Folha de S. Paulo


Extremistas ironizam reação dos EUA a ameaça no Iêmen

Jihadistas e seus partidários começaram a festejar a desgraça alheia na semana passada, assim que os Estados Unidos fecharam quase duas dúzias de representações diplomáticas no Oriente Médio em resposta a uma ameaça terrorista.

"Deus é grande! A América está em condição de terror e medo da Al Qaeda", escreveu um jihadista num fórum online. Outro se alegrou: "A mobilização e as medidas de segurança estão custando bilhões de dólares a eles [os americanos]. Esperamos ouvir notícias de mais guerra psicológica desse tipo, mesmo que não haja operações jihadistas concretas."

Os jihadistas não são os únicos que estão vendo o novo alerta de terrorismo com uma dose de cinismo.

Por mais justificada possa ser em vista da seriedade da ameaça, a decisão tomada pela administração Obama de afastar tantos diplomatas de seus postos de maneira tão repentina causou incômodo a alguns aliados dos EUA. Eles dizem que o gesto contribui para um senso de pânico e impressão de fraqueza, coisa que beneficia os inimigos dos EUA e dificulta os esforços dos aliados para conseguir a adesão das pessoas em seus países.

Também alguns funcionários dos EUA dizem achar que a administração teve uma reação exagerada, em grande medida devido às consequências políticas do ataque do ano passado à missão diplomática americana em Benghazi, na Líbia, no qual o embaixador americano J. Christopher Stevens foi morto. Desde o ataque os procedimentos de segurança foram intensificados em representações diplomáticas dos EUA em todo o Oriente Médio. As embaixadas americanas já estão tão fortemente protegidas contra ataques que muitos diplomatas dizem que está se tornando mais e mais difícil para eles chegar até seus locais de trabalho.

"Acho que desde Benghazi a administração está em postura defensiva e está optando pelo máximo possível de segurança", disse Will McCants, ex-funcionário de contraterrorismo do Departamento de Estado e hoje analista do Centro de Análises Navais, em Alexandria, Virgínia.

Na terça-feira o governo iemenita divulgou uma rara crítica pública à administração Obama, declarando em comunicado à imprensa que a retirada dos diplomatas "favorece os interesses dos extremistas" e prejudica a cooperação com os Estados Unidos.

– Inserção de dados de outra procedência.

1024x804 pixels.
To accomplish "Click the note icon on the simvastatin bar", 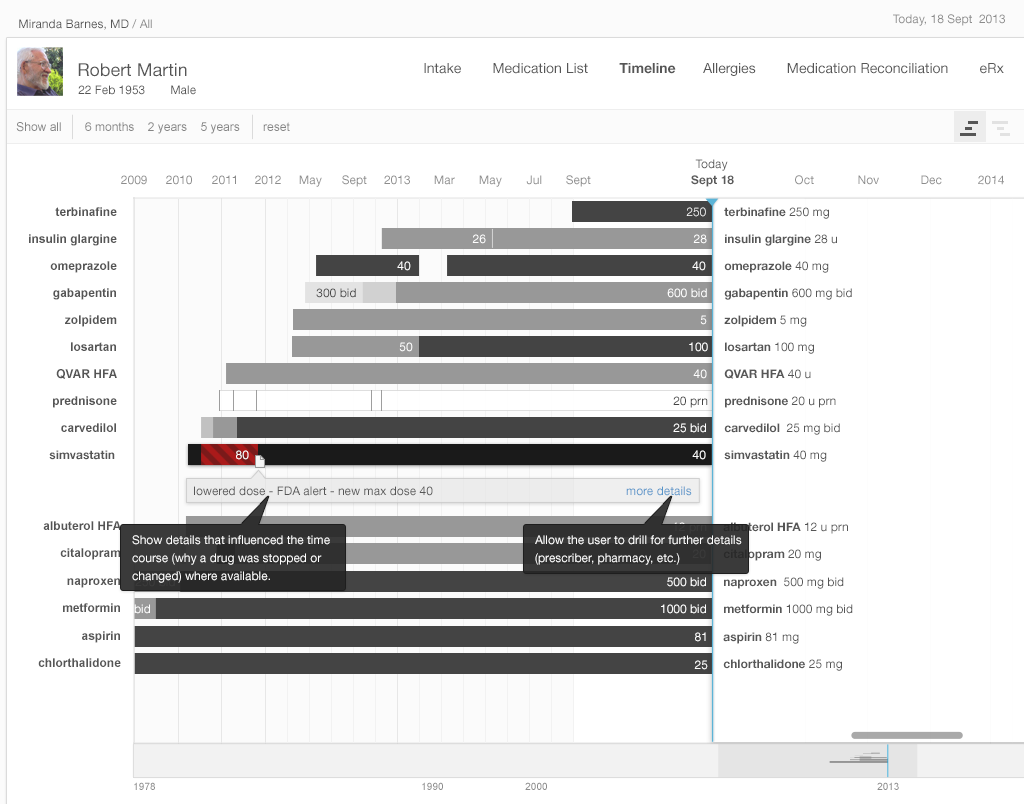I will click(x=260, y=461).

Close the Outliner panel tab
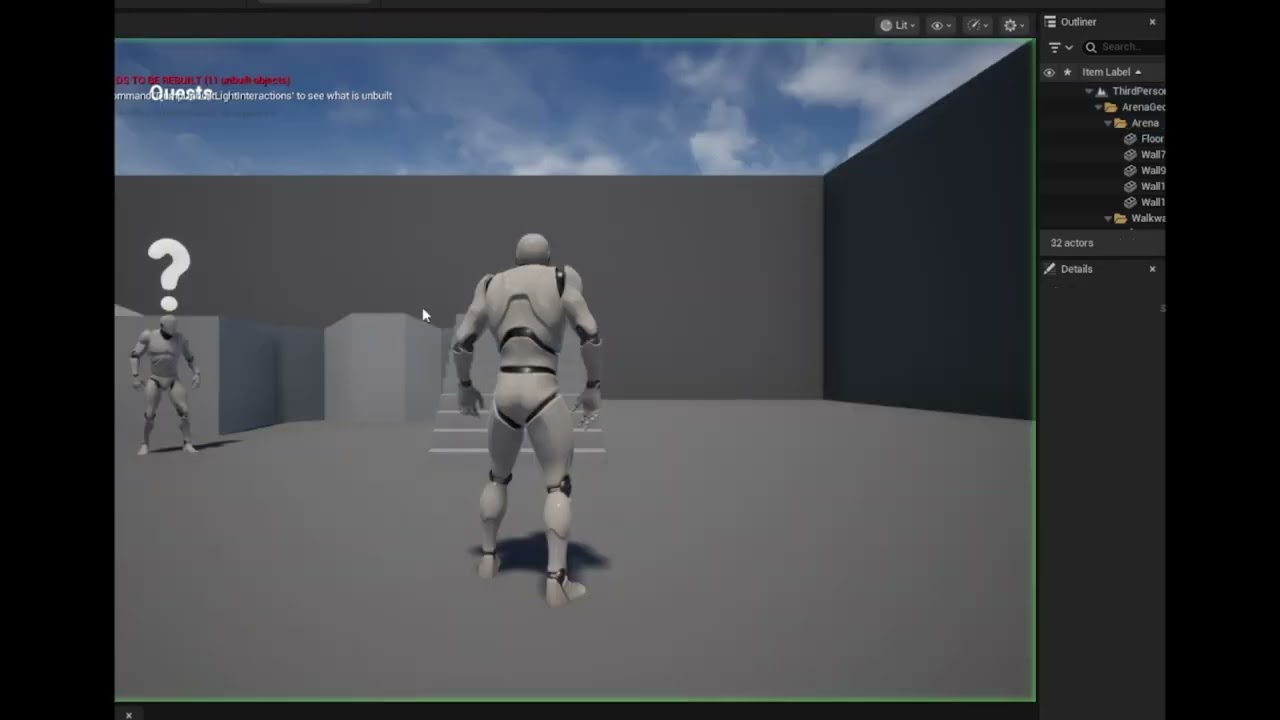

Como que em resposta ao gesto, na quarta-feira o Iêmen anunciou ter frustrado uma conspiração espetacular para explodir oleodutos e tomar controle dos principais portos do país. O anúncio foi saudado por analistas nos EUA e outros países como pouco mais que um gesto de cínico teatro político cujo objetivo seria mostrar que o Iêmen é capaz de derrotar a Al Qaeda por conta própria.

O fechamento das representações diplomáticas pode ter sido especialmente frustrante, dizem analistas, porque no ano passado a administração descreveu a Al Qaeda como estando enfraquecida.

"A impressão que a administração criou foi que a Al Qaeda estaria morta ou perto da morte", comentou Bruce Riedel, ex-agente da CIA e acadêmico do Brookings Institution. "Se é esse o caso, por que reagimos com tanta preocupação a uma conversa entre dois líderes da Al Qaeda?"

A conversa interceptada em questão se deu entre Ayman al-Zawahri, que sucedeu a Osama bin Laden como líder da Al Qaeda, e Nasir al-Wuhayshi, líder da Al Qaeda na Península Arábica, centrada no Iêmen. Autoridades e parlamentares americanos disseram que a conversa revelou a existência de um dos mais graves complôs terroristas contra interesses ocidentais desde os ataques de 11 de setembro de 2011.

Mas o caráter vago da ameaça torna mais fácil questionar a reação da administração Obama. Os dois homens não especificaram a natureza ou local do ataque, segundo autoridades americanas. O momento em que ocorreria também não ficou claro, embora seja provável que fosse previsto originalmente para o domingo.

"Quando você tira diplomatas das embaixadas, você assinala que todo o esforço para construir confiança no establishment de segurança iemenita não valeu nada", comentou um representante iemenita, exigindo anonimato para falar. "E todos os projetos de desenvolvimento da Usaid e suas contrapartes no Reino Unido, Alemanha e outros países --tudo isso é paralisado."